「かなたさんって、転移魔法使えますよね?」
ポルカは1冊のフィクション小説を抱えながらかなたに尋ねた。
リハビリは順調だ。体重も体型もまだ戻っていないし、筋力も減ったままではあるが、寝たきりで全く身体が言うことを聞かなかった頃に比べたらだいぶ動けるようになった。
この本を読んで、一か所行っておきたい場所があった。
役に立たなければそれでいいし、ただその機会があった時にやっておけば、行っておけばと後悔したくない。
話を聞くところによると、あの2人にはだいぶ苦労を掛けたようだ。
次は自分が2人を、いや、3人を助けたい。
ポルカは行先をかなたに伝えた。
まだリハビリ中なんだけどというかなたの愚痴を聞きながら、準備を整え、転移魔法を使ってもらった。
× × ×
あの日、すぐ横で目の前の巨大な魔力の隕石を自分と同じように見上げていた少女に、ポルカは聞いた。

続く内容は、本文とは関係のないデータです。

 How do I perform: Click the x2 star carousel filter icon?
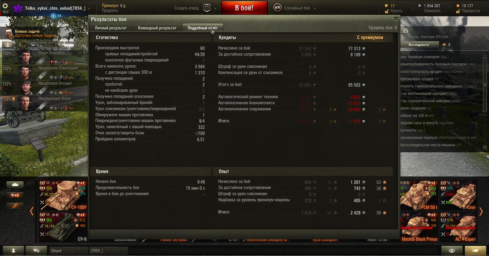(15, 195)
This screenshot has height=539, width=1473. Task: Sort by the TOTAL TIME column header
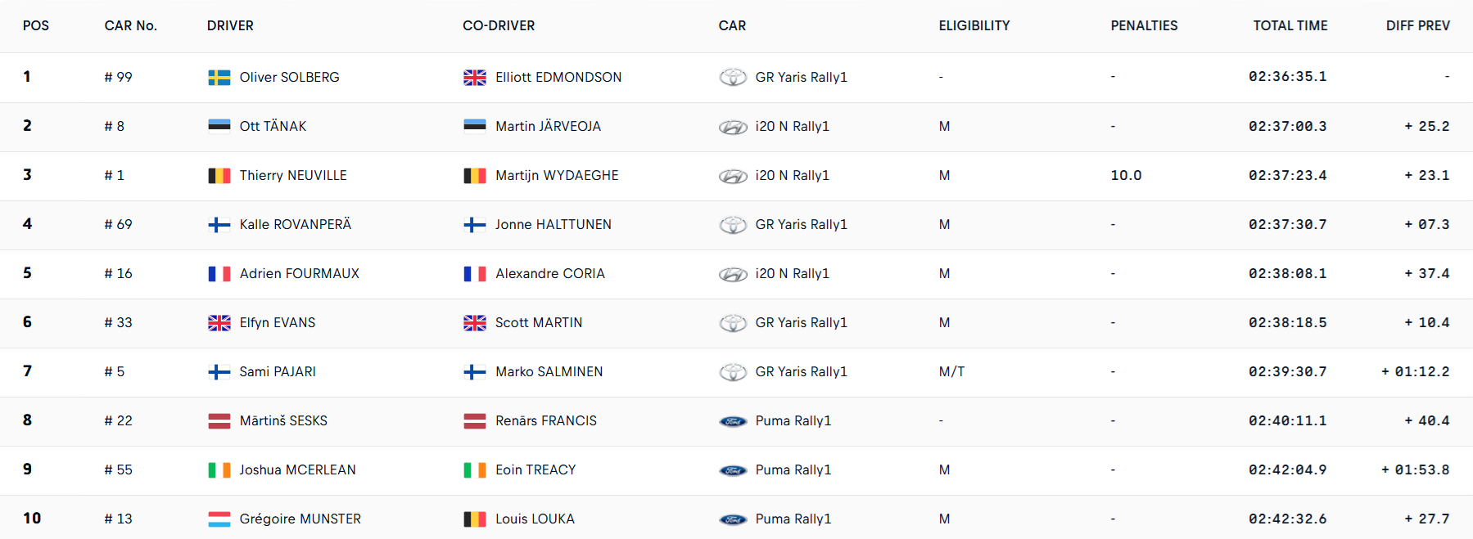pos(1290,25)
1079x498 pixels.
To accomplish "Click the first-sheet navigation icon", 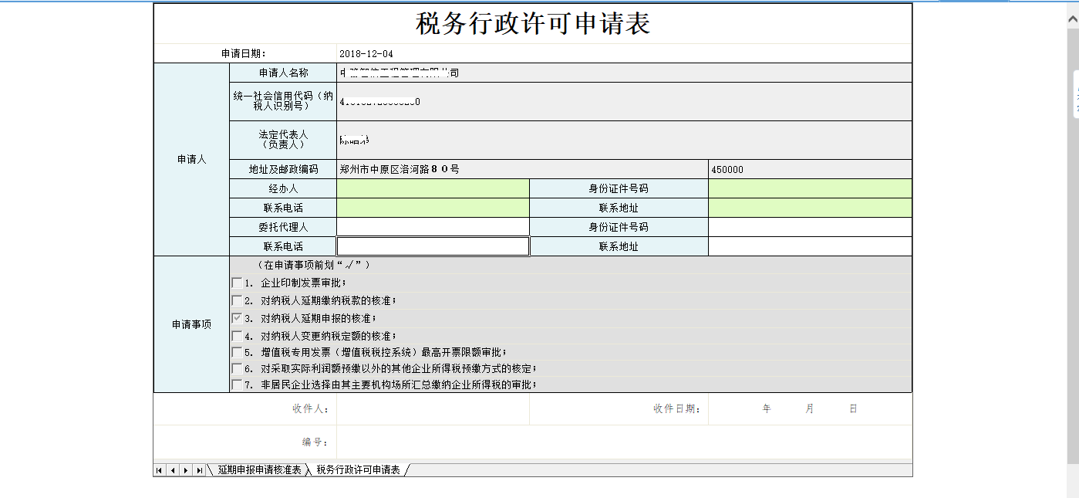I will [x=158, y=469].

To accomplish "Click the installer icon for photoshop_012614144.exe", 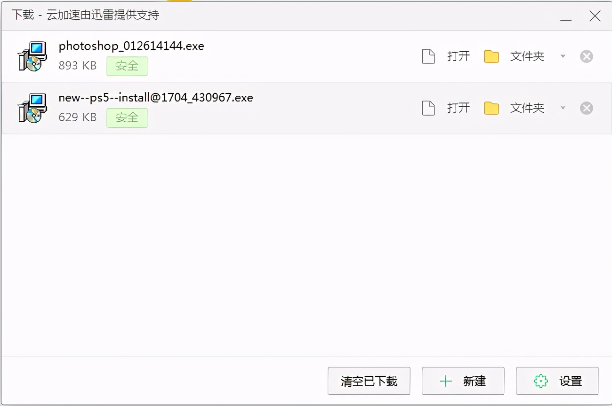I will point(32,55).
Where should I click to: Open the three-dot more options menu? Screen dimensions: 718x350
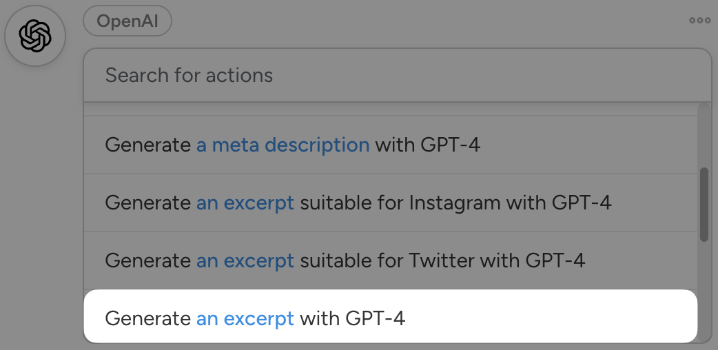point(699,21)
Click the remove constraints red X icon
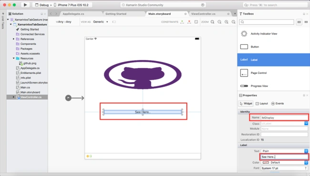Image resolution: width=310 pixels, height=176 pixels. click(x=189, y=22)
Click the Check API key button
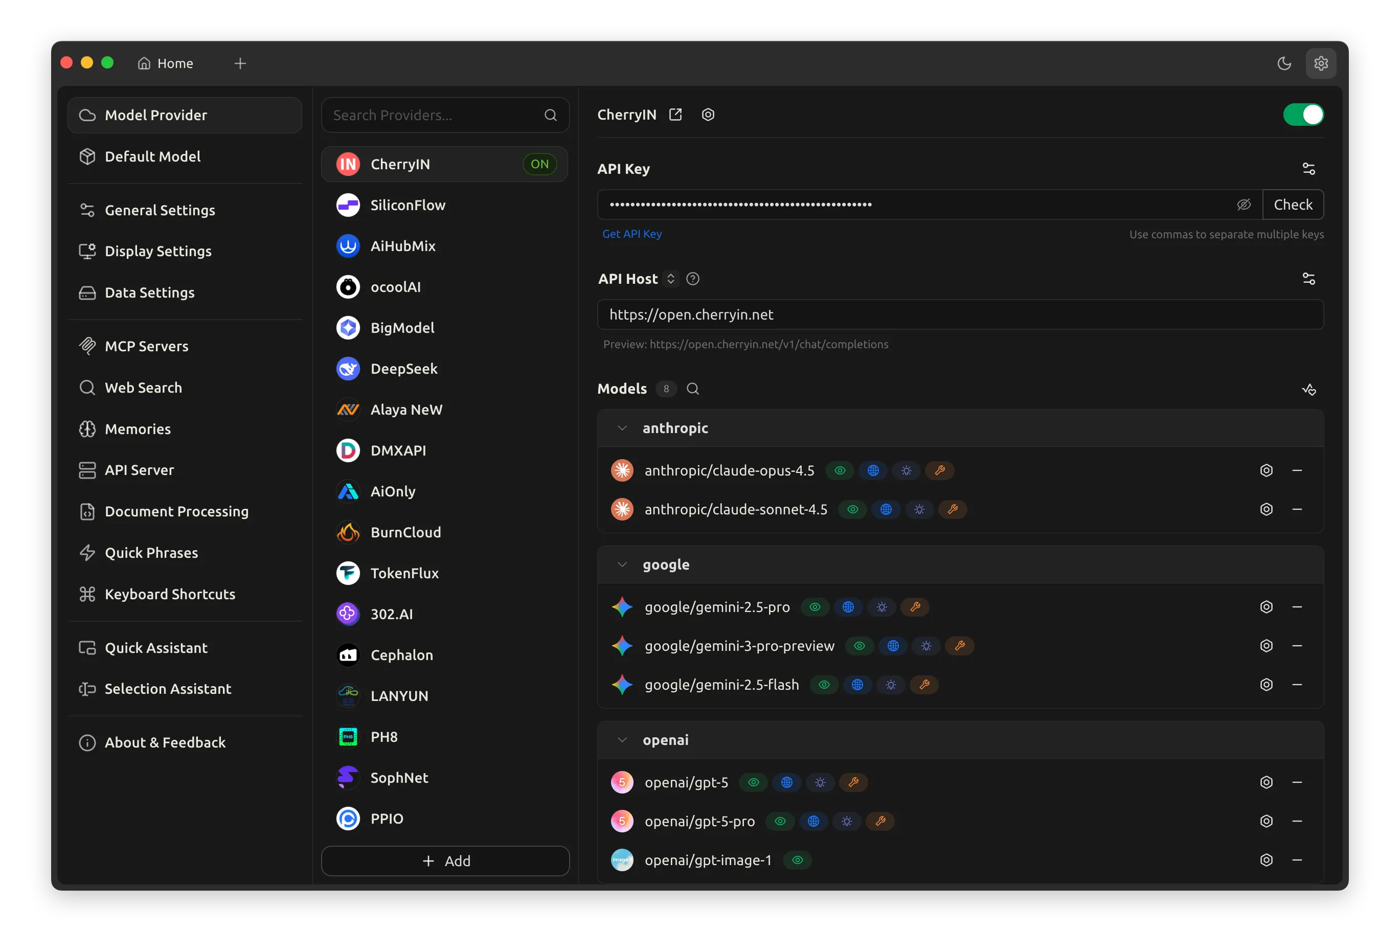Screen dimensions: 1400x952 [x=1293, y=205]
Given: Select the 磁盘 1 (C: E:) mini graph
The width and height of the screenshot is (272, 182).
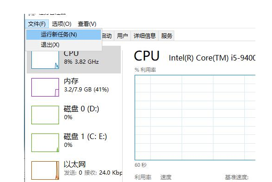Looking at the screenshot, I should coord(45,143).
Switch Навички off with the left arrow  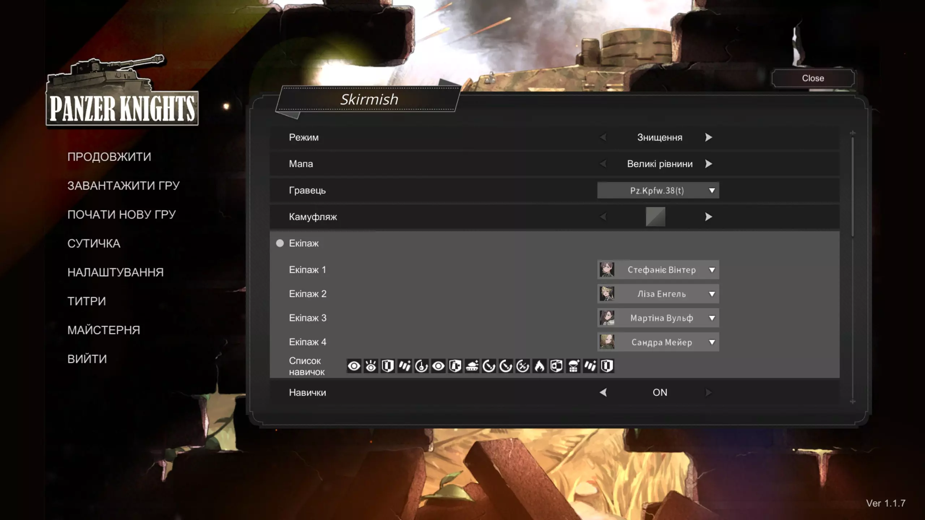(603, 393)
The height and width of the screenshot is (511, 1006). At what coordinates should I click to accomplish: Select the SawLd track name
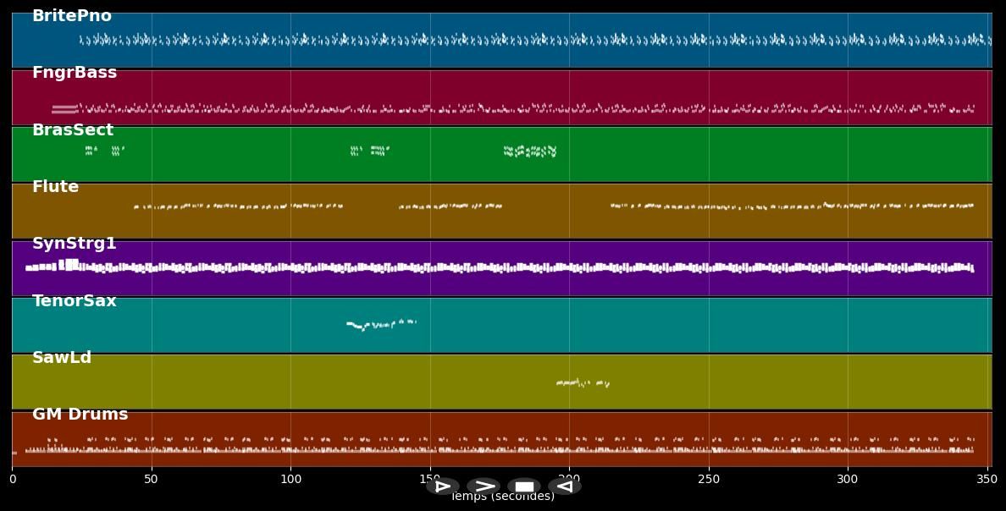62,358
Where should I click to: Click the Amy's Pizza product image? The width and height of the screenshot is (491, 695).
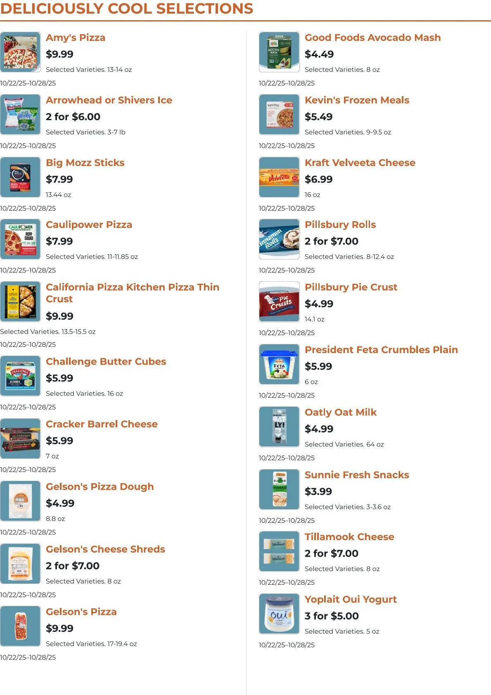click(x=20, y=52)
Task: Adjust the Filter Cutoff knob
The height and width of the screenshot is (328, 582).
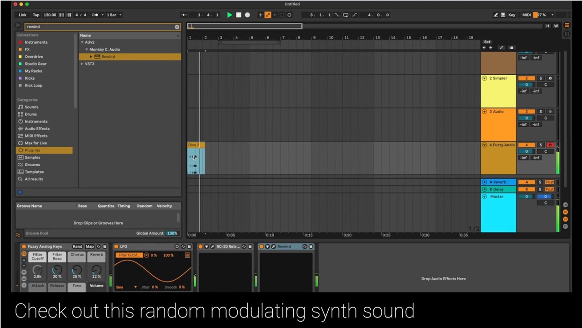Action: (38, 270)
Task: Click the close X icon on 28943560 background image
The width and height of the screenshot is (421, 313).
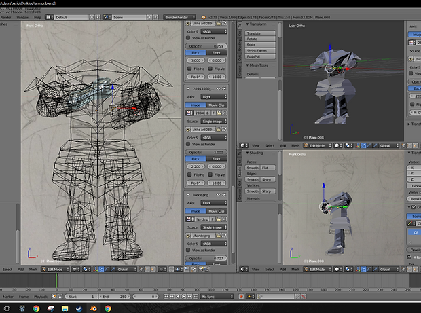Action: click(x=225, y=88)
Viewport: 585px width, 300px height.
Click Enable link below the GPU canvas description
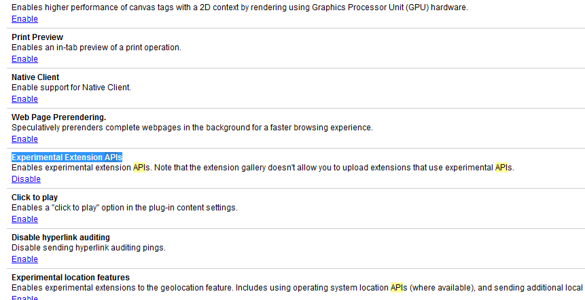pyautogui.click(x=24, y=19)
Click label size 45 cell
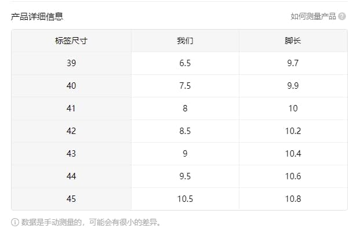Screen dimensions: 364x239 (71, 199)

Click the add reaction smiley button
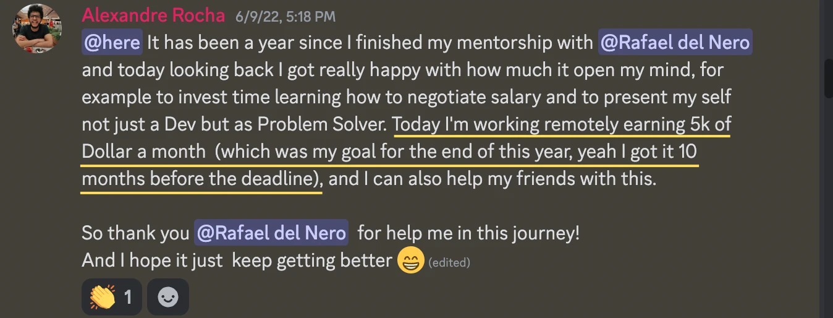click(x=167, y=298)
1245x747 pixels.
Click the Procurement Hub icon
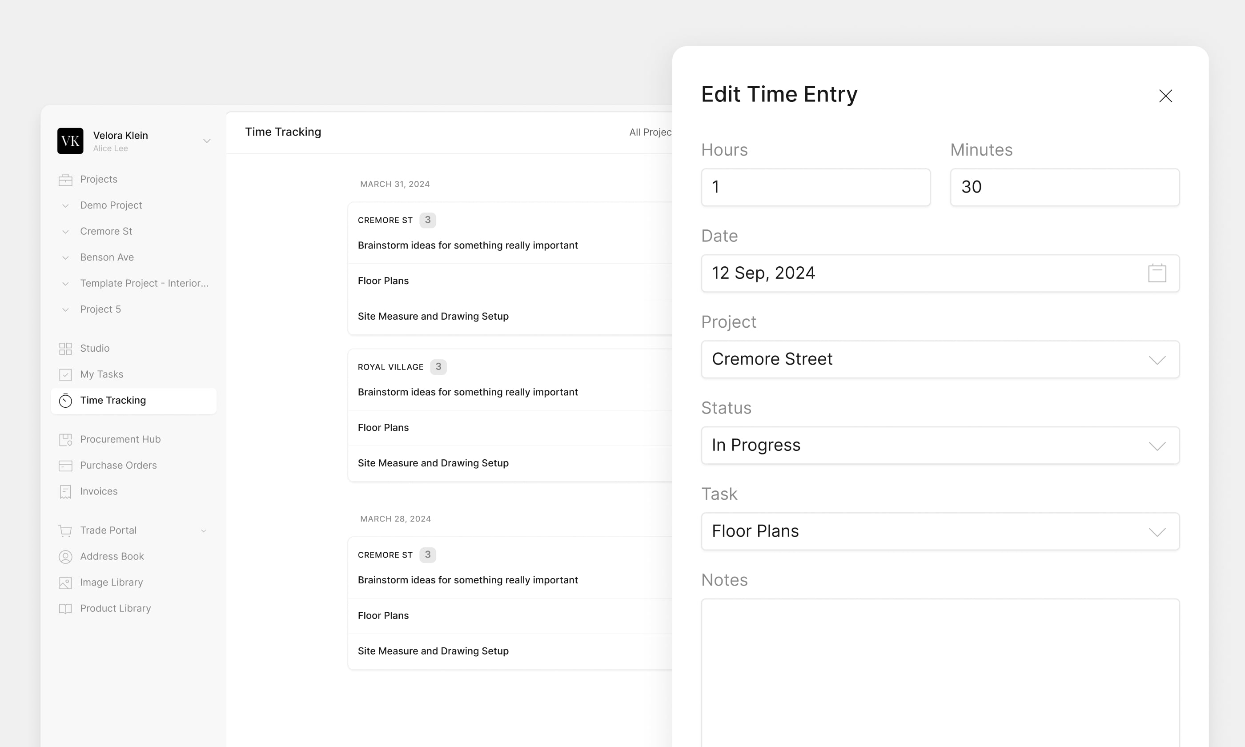(x=65, y=439)
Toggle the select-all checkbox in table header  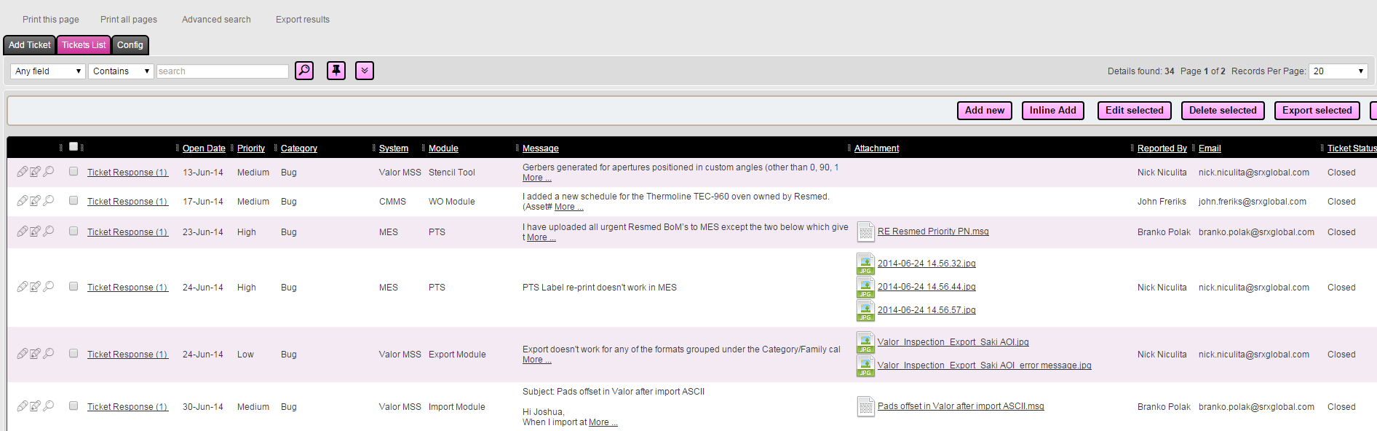point(74,147)

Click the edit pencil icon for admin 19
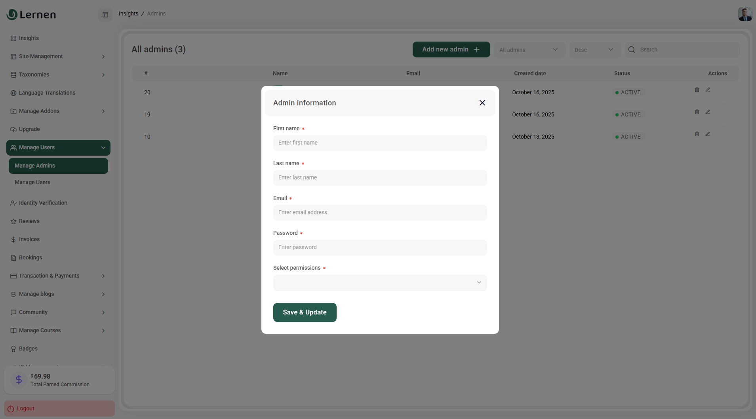click(x=707, y=112)
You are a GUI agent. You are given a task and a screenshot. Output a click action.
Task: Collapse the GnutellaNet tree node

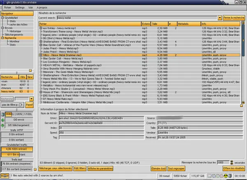(3, 18)
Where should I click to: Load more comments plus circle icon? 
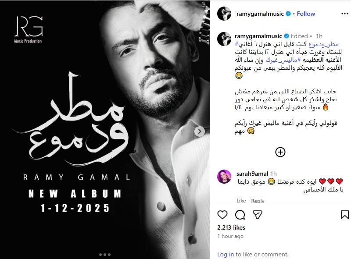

もし、あの魔力隕石を突然現れたみこが御幣で吸収していなかったり、ねねが破壊することができなかった場合、鷹嶺ルイが代わりにあの魔力隕石を斬るつもりでいた。
『本当にあれが斬れるの?』
『ええ。斬る分には問題なく。ま、ラプに後から文句は言われそうですけど。そんなもんで吾輩の必殺技を斬ったのかーって』
もちろん、鷹嶺ルイ自身にそんな力はない。
だが、それを可能にする方法が、ルイにはあったのだ。
「お久しぶりですね、みこさん」
「そうだね。ラミィちゃんは見つかったの?」
「あ、はい。おかげさまで。今はねねと獅白が後を追ってます」
「……なんか、ぽうぽう痩せた?」
「ま、色々ありまして」
ポリポリと頭を掻きながら、誤魔化すように笑うポルカ。
ポルカがかなたに送ってもらった場所は、出雲の国にある桜神社。
この神社の巫女をしながら、出雲の国の統治もしているさくらみこに会いに来たのだ。いきなり目的の場所に送ってもらっても良かったのだが、みこから話を付けてもらった方がスムーズだと判断したからだ。
「今ギャングタウン地方って、どうなっているんですか?」
以前ここに訪れた際、ラプラス・ダークネス率いる秘密結社holoXがギャングタウン地方を治める森カリオペを殺害した現場に遭遇してしまった。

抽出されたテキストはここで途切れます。